[EXERCISE DIRECTIONS]:
Exactly reproduce the lines beginning with the line that includes "www.phpbb.com (161, 553)" and ending with the last line of the data.

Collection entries

========================================

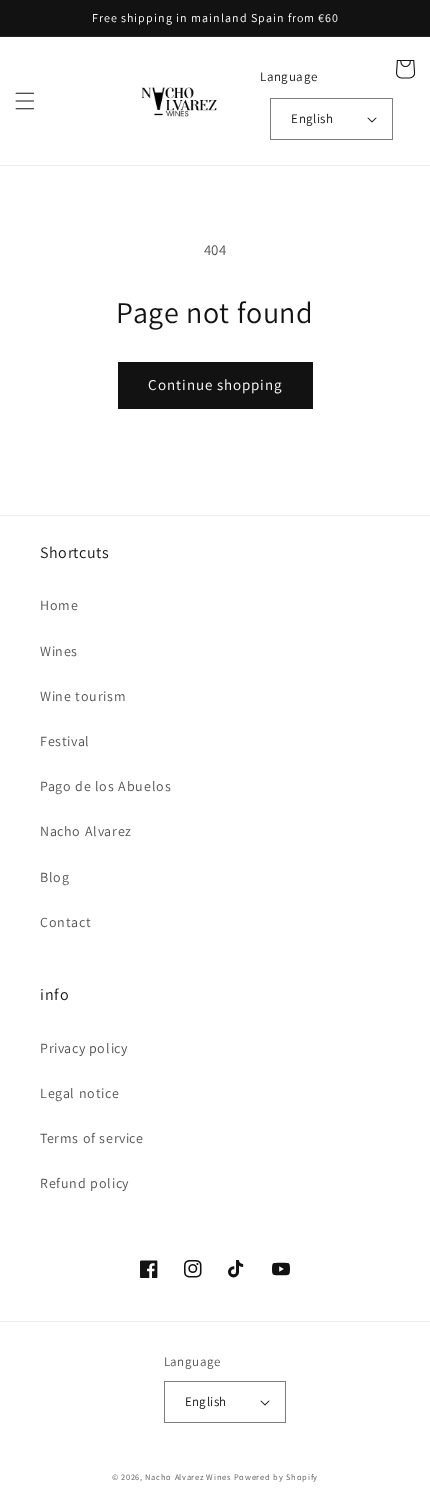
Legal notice (79, 1093)
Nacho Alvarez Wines (187, 1476)
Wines (59, 651)
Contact (65, 922)
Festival (65, 741)
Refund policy (84, 1183)
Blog (54, 877)
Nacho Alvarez (86, 831)
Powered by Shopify (276, 1476)
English (312, 118)
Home (59, 605)
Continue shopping (215, 384)
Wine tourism (83, 696)
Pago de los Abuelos (105, 786)
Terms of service (92, 1138)
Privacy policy (83, 1048)
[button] (25, 101)
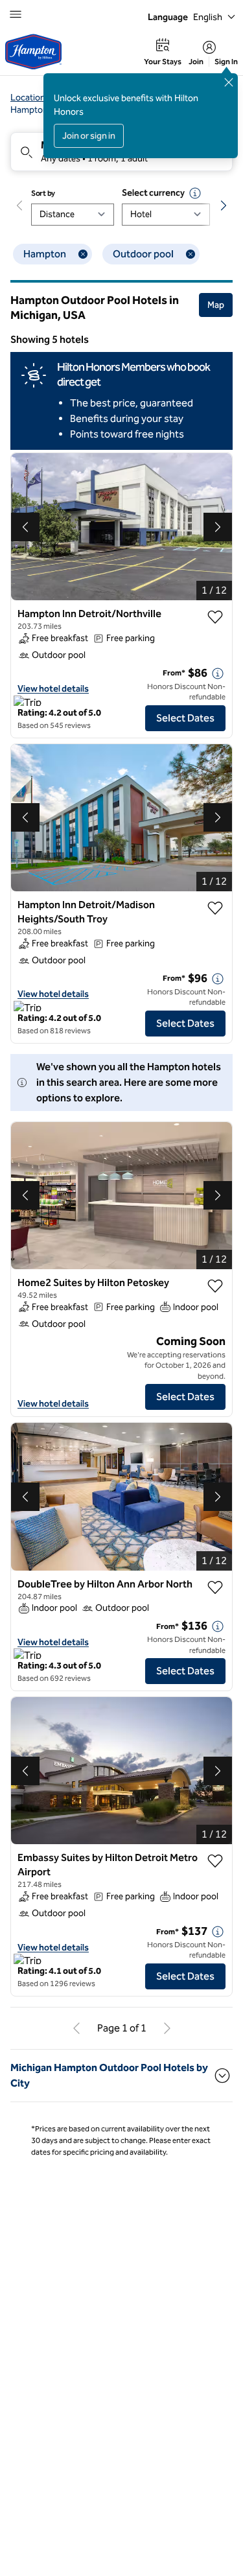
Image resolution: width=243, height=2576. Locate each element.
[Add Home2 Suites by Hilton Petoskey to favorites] (215, 1286)
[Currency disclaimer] (195, 193)
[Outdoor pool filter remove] (190, 254)
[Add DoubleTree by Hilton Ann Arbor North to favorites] (215, 1587)
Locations (30, 97)
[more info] (218, 673)
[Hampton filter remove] (82, 254)
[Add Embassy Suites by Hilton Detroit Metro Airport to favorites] (215, 1861)
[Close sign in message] (229, 82)
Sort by (43, 193)
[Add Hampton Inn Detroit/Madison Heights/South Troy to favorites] (215, 908)
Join (196, 61)
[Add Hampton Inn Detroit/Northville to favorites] (215, 617)
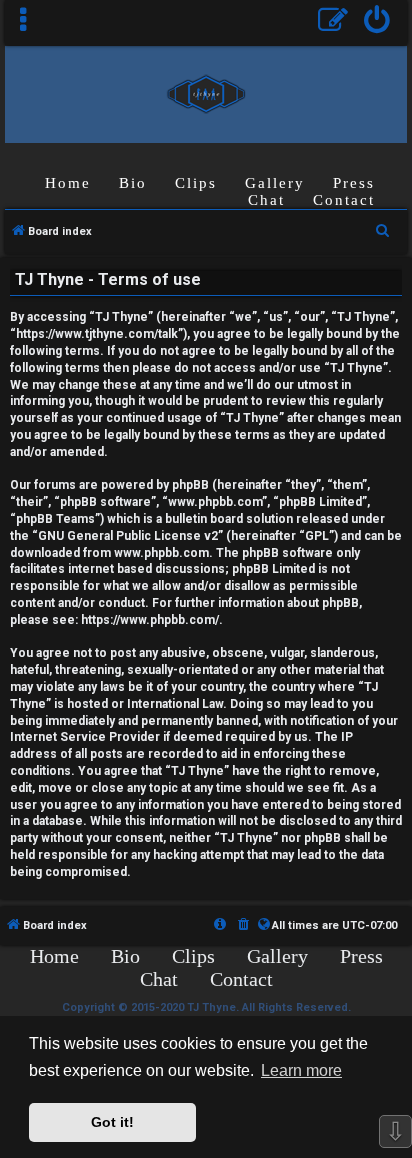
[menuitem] (377, 22)
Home (68, 183)
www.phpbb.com (161, 553)
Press (354, 183)
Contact (344, 200)
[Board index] (206, 93)
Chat (266, 200)
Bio (133, 183)
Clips (196, 183)
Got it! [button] (112, 1122)
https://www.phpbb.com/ (150, 620)
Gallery (275, 183)
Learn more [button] (301, 1070)
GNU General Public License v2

========================================

[THE ANSWER]:
www.phpbb.com (161, 553)
Press (354, 183)
Contact (344, 200)
[Board index] (206, 93)
Chat (266, 200)
Bio (133, 183)
Clips (196, 183)
Got it! [button] (112, 1122)
https://www.phpbb.com/ (150, 620)
Gallery (275, 183)
Learn more [button] (301, 1070)
GNU General Public License v2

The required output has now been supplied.